Children born to teen mums likelier to have delayed development
Washington – A new study has revealed that children born to teen mothers have less developed speaking skills at age five than kids of older mothers.
Dr. Julia Morinis, the lead author and researcher in the Centre for Research on Inner City Health of St. Michael’s Hospital said that they don’t believe that having a baby in your teens is the cause of underdeveloped speaking skills.
It’s likely that being a teen mother is a risk factor that indicates poorer circumstance for development opportunities in some cases.
Morinis points to teen mothers’ limited opportunities for education and well-paid jobs or single parenthood as social factors that have a significant negative impact on childhood development.
“Most differences in non-verbal and spatial abilities between these two groups of children can be attributed to significant sociodemographic inequalities in circumstance. But for verbal ability, there seems to be more going on,” Morinis said.

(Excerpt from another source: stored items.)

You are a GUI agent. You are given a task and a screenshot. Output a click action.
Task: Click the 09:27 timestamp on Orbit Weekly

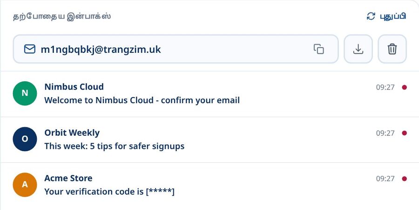click(x=385, y=133)
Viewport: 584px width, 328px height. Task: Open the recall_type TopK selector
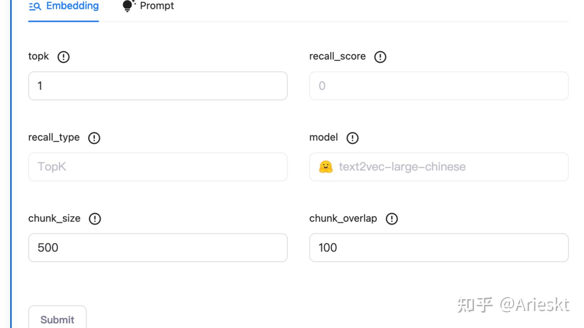coord(158,167)
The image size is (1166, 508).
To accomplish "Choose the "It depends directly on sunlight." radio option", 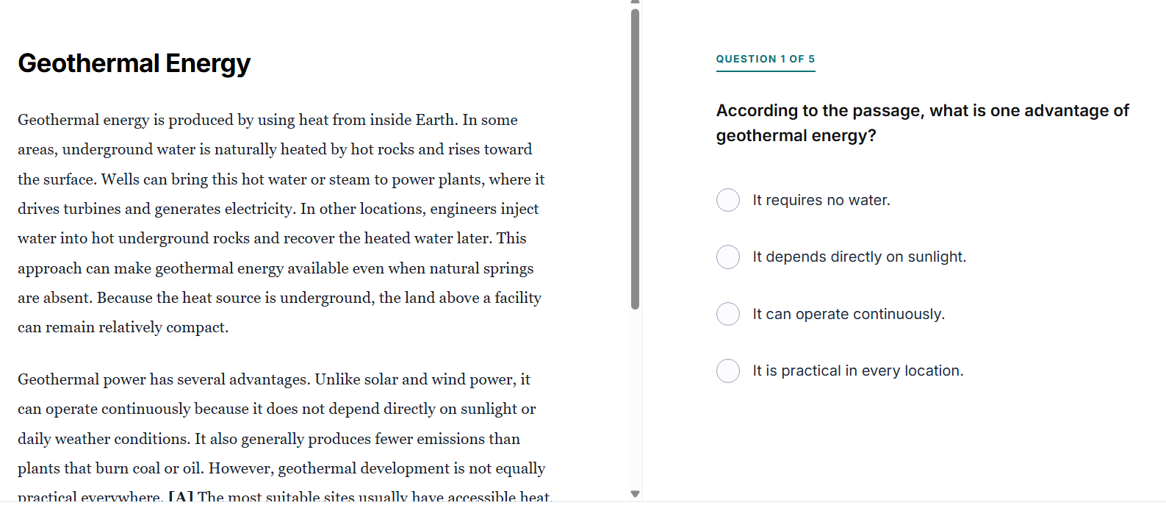I will coord(728,257).
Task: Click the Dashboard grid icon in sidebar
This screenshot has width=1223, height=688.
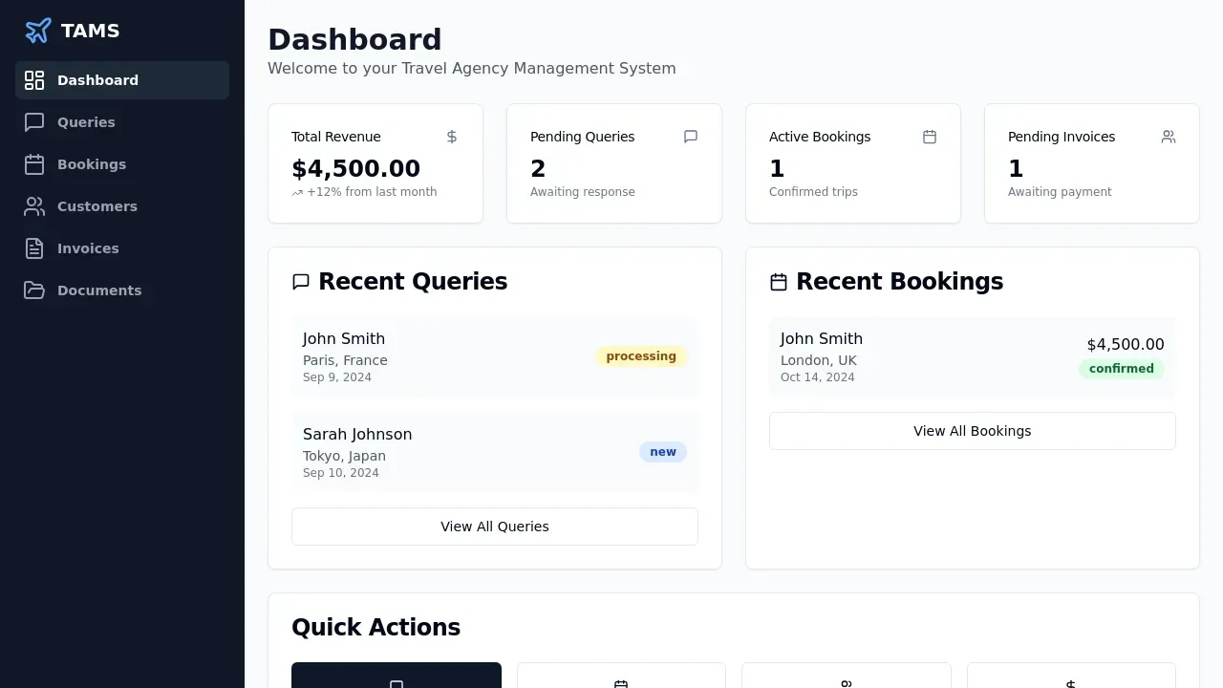Action: click(x=34, y=80)
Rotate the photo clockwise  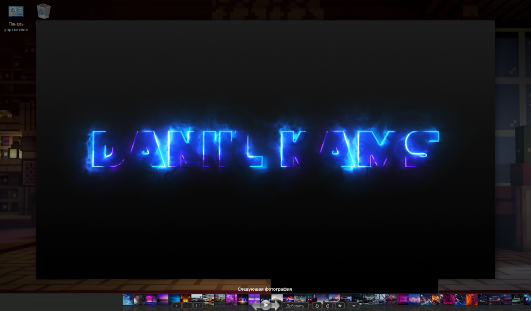(328, 306)
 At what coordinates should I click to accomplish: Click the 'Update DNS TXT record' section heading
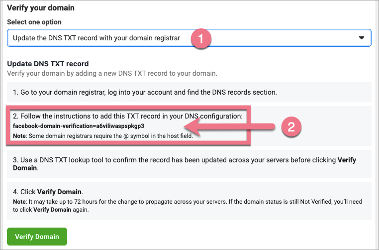[x=48, y=64]
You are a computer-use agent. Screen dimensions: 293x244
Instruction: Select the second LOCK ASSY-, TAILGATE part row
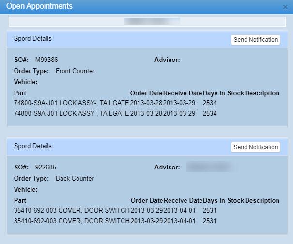pyautogui.click(x=72, y=114)

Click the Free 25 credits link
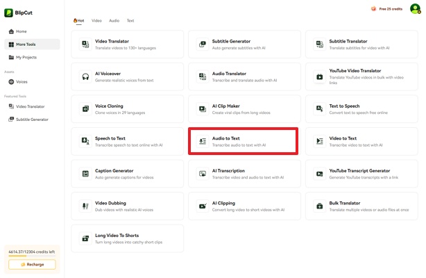click(x=388, y=9)
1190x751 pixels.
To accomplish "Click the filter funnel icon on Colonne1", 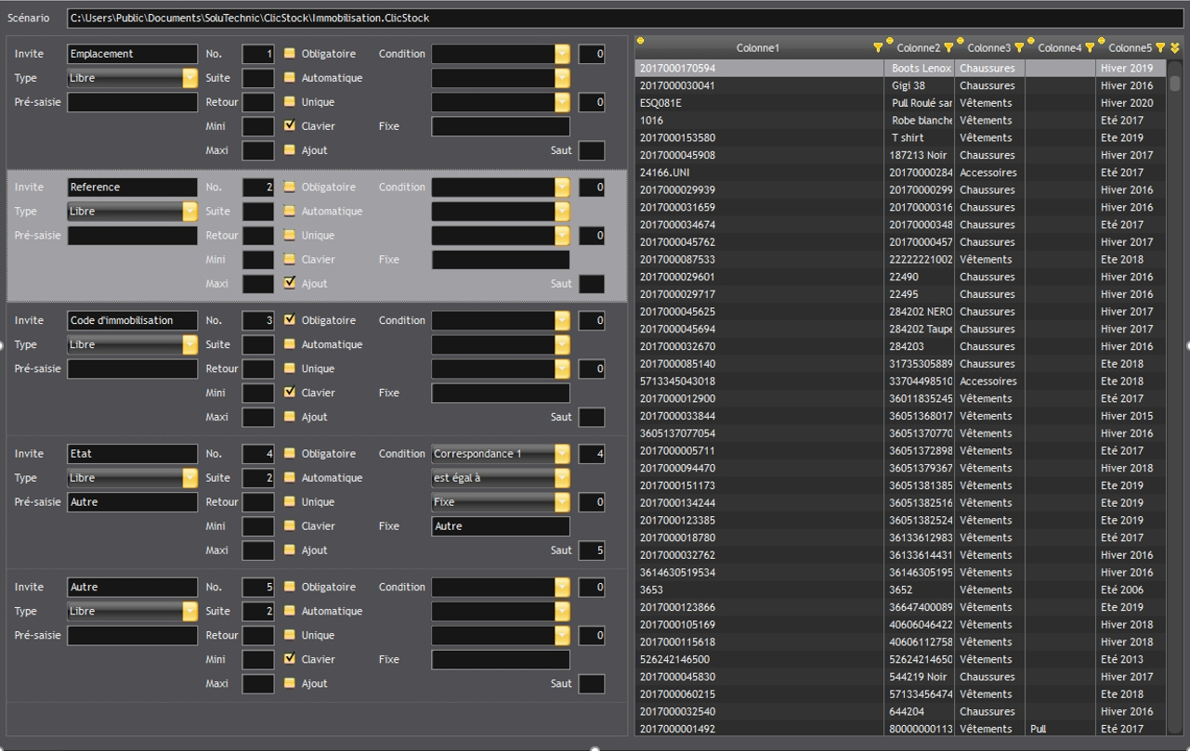I will tap(878, 47).
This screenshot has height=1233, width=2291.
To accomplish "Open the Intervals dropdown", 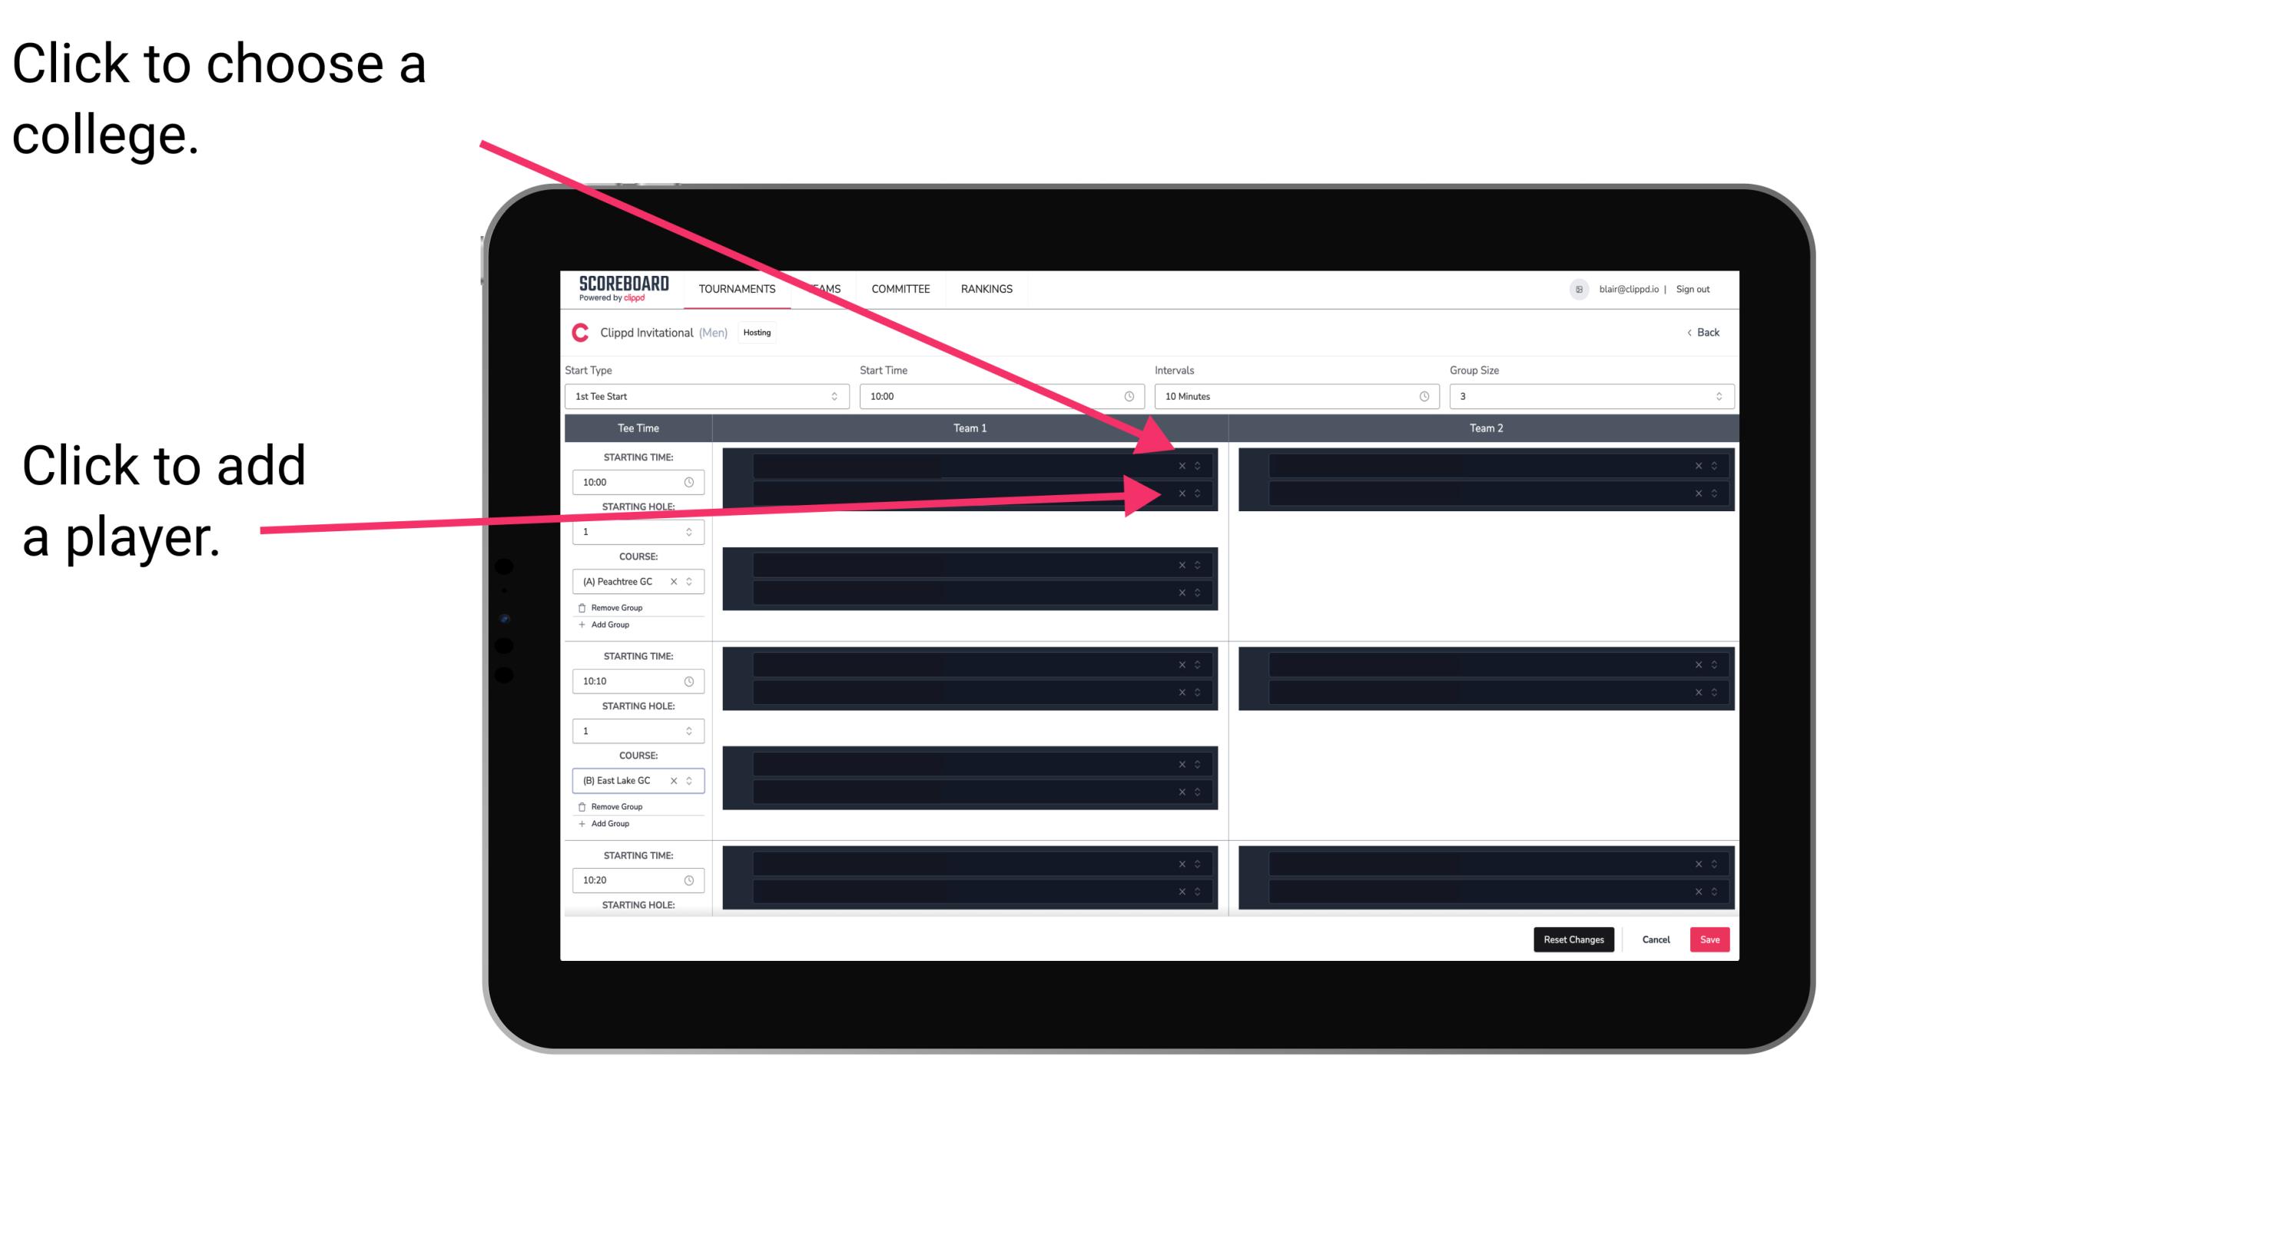I will (x=1293, y=397).
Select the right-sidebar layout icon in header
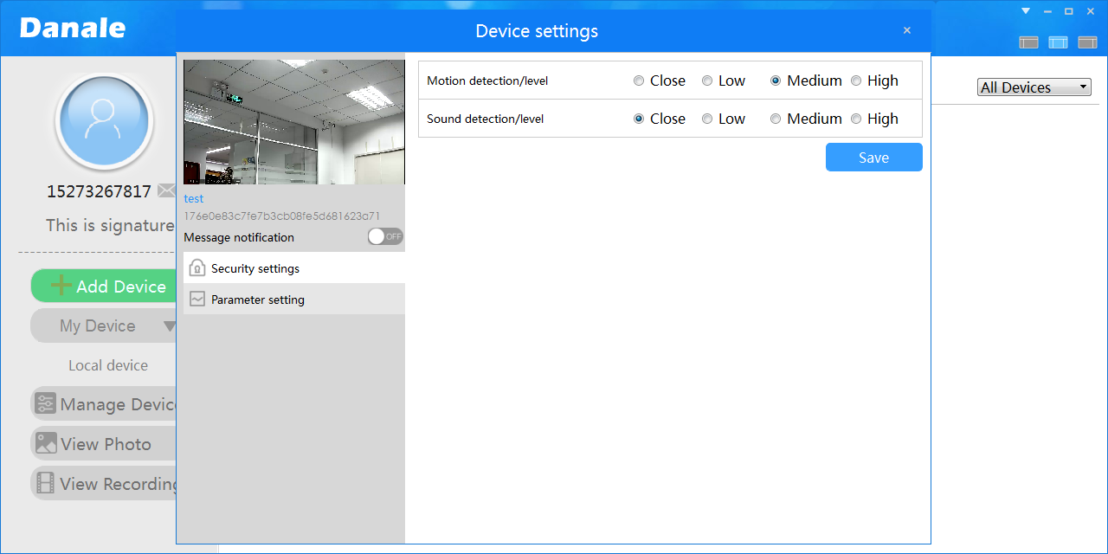Image resolution: width=1108 pixels, height=554 pixels. [x=1087, y=42]
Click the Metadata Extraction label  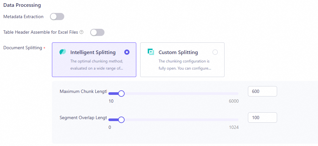point(23,17)
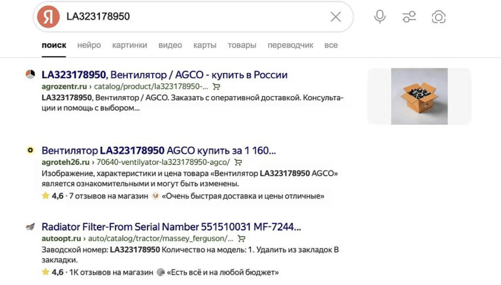The image size is (501, 285).
Task: Open 'Вентилятор LA323178950 AGCO купить за 1 160' link
Action: 159,151
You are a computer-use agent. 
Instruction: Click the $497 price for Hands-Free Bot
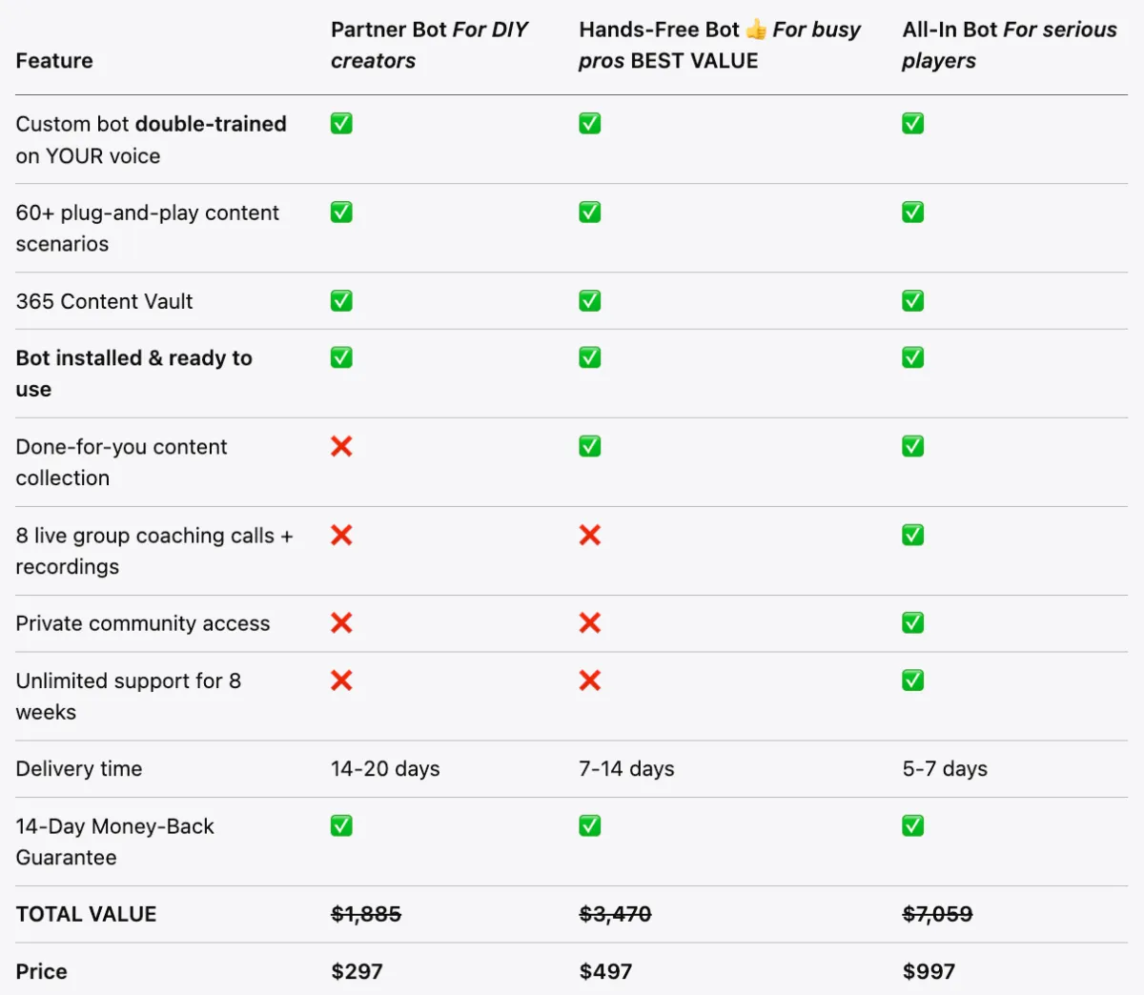(x=605, y=971)
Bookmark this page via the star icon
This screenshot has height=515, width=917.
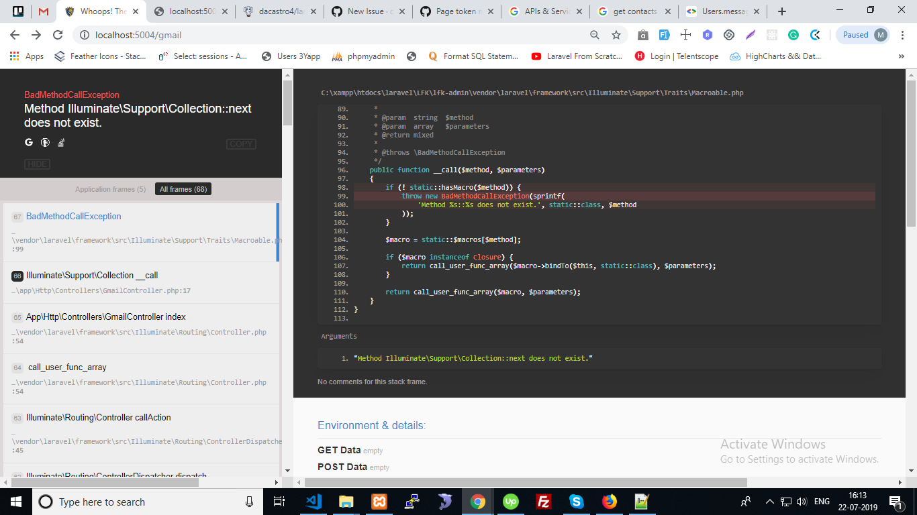(616, 34)
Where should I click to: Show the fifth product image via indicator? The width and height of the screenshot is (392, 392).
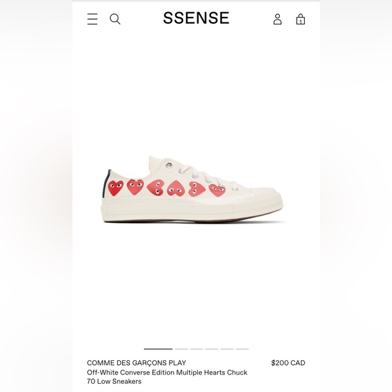pos(227,349)

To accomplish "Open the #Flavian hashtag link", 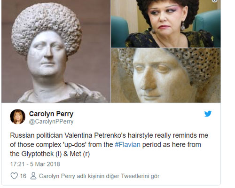I will [127, 144].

The study identified parenting involvement – such as playing, reading, and singing with the child – was predictive of higher-level child development.
The study used data from the Millennium Cohort Study, a long-term nationally representative study of almost 19,000 children born between 2000 and 2001 across Britain. These children were assessed for reasoning skills and intelligence when they were five years old.
The study is published in the journal Archives of Disease in Childhood.